Findings from a PATH study on the cost and operational context of HPV vaccine delivery in six countries

Home > Findings from a PATH study on the cost and operational context of HPV vaccine delivery in six countries

Human papillomavirus (HPV) vaccines are unique in the world of routine immunization due to their timing. Many vaccines are given to young children, but HPV vaccination occurs at adolescence, when pediatric visits are no longer routine. As HPV vaccine delivery strategies to reach this population vary by country, so does program cost.

PATH recently worked with immunization program managers on a study to assess operational context and estimate ongoing costs of HPV vaccine delivery (excluding the cost of vaccines and supplies) beyond the introduction years from the perspective of the health system. The study generated evidence on delivering a two-dose HPV vaccination schedule in six countries: Ethiopia, Guyana, Rwanda, Senegal, Sri Lanka, and Uganda.
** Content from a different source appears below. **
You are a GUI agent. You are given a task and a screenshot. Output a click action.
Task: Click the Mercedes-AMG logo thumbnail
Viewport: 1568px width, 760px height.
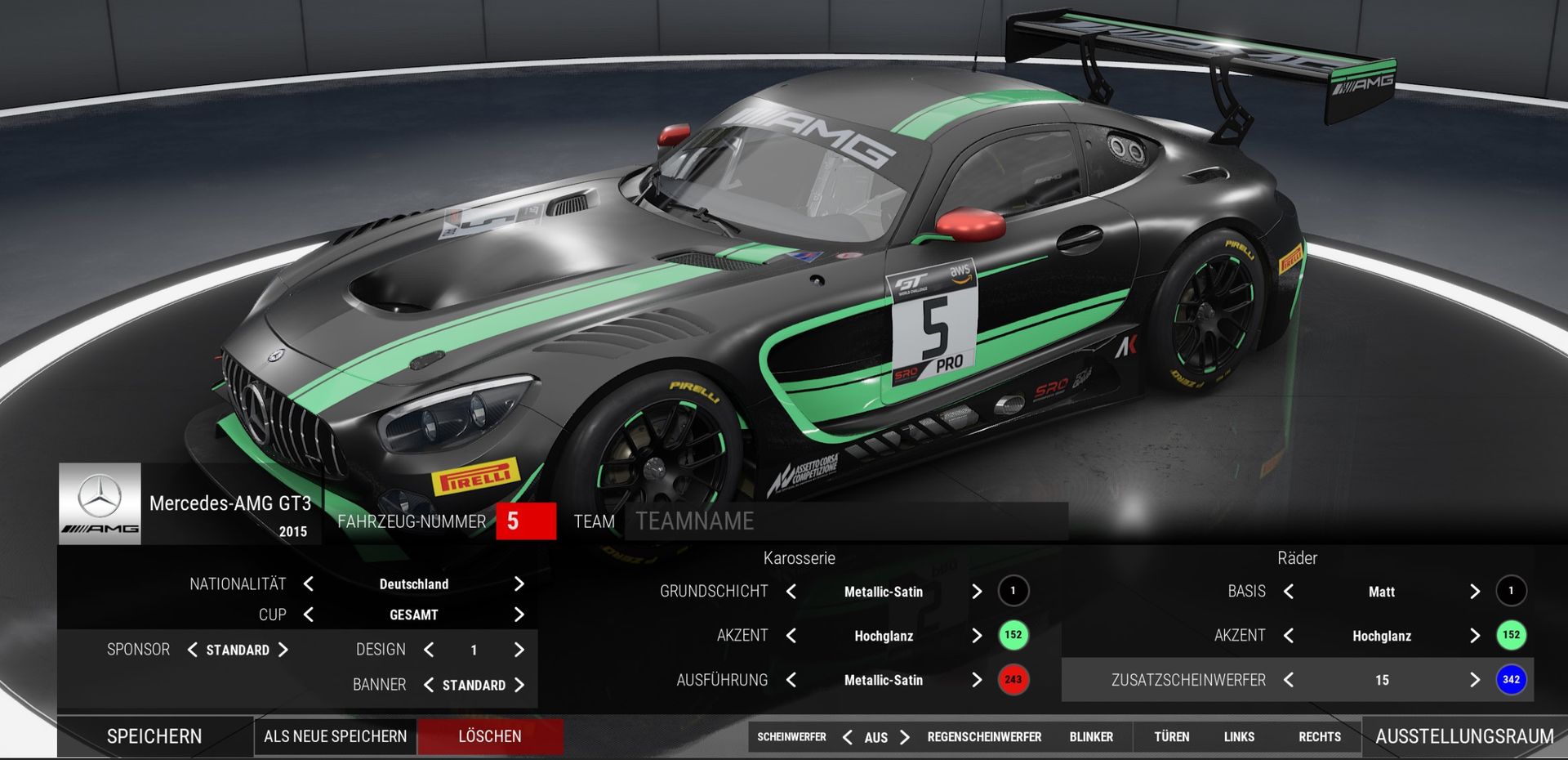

The results, recently published in the journal Vaccine, shed light on the operational context and costs per HPV vaccine dose delivered. They point to key opportunities that policymakers may wish to consider for greater cost efficiencies, particularly as programs seek to rebuild and accelerate coverage after the acute phase of the COVID-19 pandemic.

Findings across the six study countries show that HPV vaccines were largely administered through school-based sessions, with variations in the number of doses delivered, the range of other program activities carried out, and cost estimates. Opportunities to increase the number of doses delivered, such as vaccinating multiple cohorts concurrently or adopting a single-dose vaccination schedule, could improve cost efficiency.